SUPPLIED RECORDS:
# # # # # # #

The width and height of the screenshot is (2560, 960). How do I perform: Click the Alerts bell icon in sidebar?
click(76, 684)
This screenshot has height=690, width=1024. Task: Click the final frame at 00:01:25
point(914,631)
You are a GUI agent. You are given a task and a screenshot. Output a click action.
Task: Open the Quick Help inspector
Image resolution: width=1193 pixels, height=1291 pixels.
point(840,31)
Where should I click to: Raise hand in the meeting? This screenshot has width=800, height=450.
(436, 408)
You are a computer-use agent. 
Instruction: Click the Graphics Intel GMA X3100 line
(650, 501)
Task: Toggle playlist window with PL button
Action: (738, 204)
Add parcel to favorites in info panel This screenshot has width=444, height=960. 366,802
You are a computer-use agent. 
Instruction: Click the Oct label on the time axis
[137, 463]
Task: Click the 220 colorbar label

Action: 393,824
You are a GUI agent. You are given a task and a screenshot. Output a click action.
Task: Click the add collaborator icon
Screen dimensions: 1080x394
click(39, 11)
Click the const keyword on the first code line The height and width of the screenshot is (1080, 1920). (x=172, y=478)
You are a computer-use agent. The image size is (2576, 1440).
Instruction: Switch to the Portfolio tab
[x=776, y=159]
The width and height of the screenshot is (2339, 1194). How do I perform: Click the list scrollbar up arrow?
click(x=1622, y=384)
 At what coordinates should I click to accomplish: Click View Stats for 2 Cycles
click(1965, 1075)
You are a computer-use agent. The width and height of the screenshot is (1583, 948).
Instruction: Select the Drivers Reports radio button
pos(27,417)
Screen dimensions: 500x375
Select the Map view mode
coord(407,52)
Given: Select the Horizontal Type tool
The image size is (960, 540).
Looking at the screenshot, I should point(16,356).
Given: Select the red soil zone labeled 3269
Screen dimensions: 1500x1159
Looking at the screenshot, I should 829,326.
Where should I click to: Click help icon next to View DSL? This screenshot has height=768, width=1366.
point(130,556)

# # # # # # #

EXERCISE DETAILS:
Rewrite all of the data above as a Markdown table with two columns, Row and Line. Number each line and skip any blank lines.

TASK RESULT:
| Row | Line |
|---|---|
| 1 | The width and height of the screenshot is (2560, 960). How do I perform: Click the Alerts bell icon in sidebar? |
| 2 | click(76, 684) |
| 3 | This screenshot has height=690, width=1024. Task: Click the final frame at 00:01:25 |
| 4 | point(914,631) |
| 5 | You are a GUI agent. You are given a task and a screenshot. Output a click action. |
| 6 | Task: Open the Quick Help inspector |
| 7 | Image resolution: width=1193 pixels, height=1291 pixels. |
| 8 | point(840,31) |
| 9 | Where should I click to: Raise hand in the meeting? This screenshot has width=800, height=450. |
| 10 | (436, 408) |
| 11 | You are a computer-use agent.  |
| 12 | Instruction: Click the Graphics Intel GMA X3100 line |
| 13 | (650, 501) |
| 14 | Task: Toggle playlist window with PL button |
| 15 | Action: (738, 204) |
| 16 | Add parcel to favorites in info panel This screenshot has width=444, height=960. 366,802 |
| 17 | You are a computer-use agent.  |
| 18 | Instruction: Click the Oct label on the time axis |
| 19 | [137, 463] |
| 20 | Task: Click the 220 colorbar label |
| 21 | Action: 393,824 |
| 22 | You are a GUI agent. You are given a task and a screenshot. Output a click action. |
| 23 | Task: Click the add collaborator icon |
| 24 | Screen dimensions: 1080x394 |
| 25 | click(39, 11) |
| 26 | Click the const keyword on the first code line The height and width of the screenshot is (1080, 1920). (x=172, y=478) |
| 27 | You are a computer-use agent. The image size is (2576, 1440). |
| 28 | Instruction: Switch to the Portfolio tab |
| 29 | [x=776, y=159] |
| 30 | The width and height of the screenshot is (2339, 1194). How do I perform: Click the list scrollbar up arrow? |
| 31 | click(x=1622, y=384) |
| 32 |  At what coordinates should I click to accomplish: Click View Stats for 2 Cycles |
| 33 | click(1965, 1075) |
| 34 | You are a computer-use agent. The width and height of the screenshot is (1583, 948). |
| 35 | Instruction: Select the Drivers Reports radio button |
| 36 | pos(27,417) |
| 37 | Screen dimensions: 500x375 |
| 38 | Select the Map view mode |
| 39 | coord(407,52) |
| 40 | Given: Select the Horizontal Type tool |
| 41 | The image size is (960, 540). |
| 42 | Looking at the screenshot, I should point(16,356). |
| 43 | Given: Select the red soil zone labeled 3269 |
| 44 | Screen dimensions: 1500x1159 |
| 45 | Looking at the screenshot, I should 829,326. |
| 46 | Where should I click to: Click help icon next to View DSL? This screenshot has height=768, width=1366. |
| 47 | point(130,556) |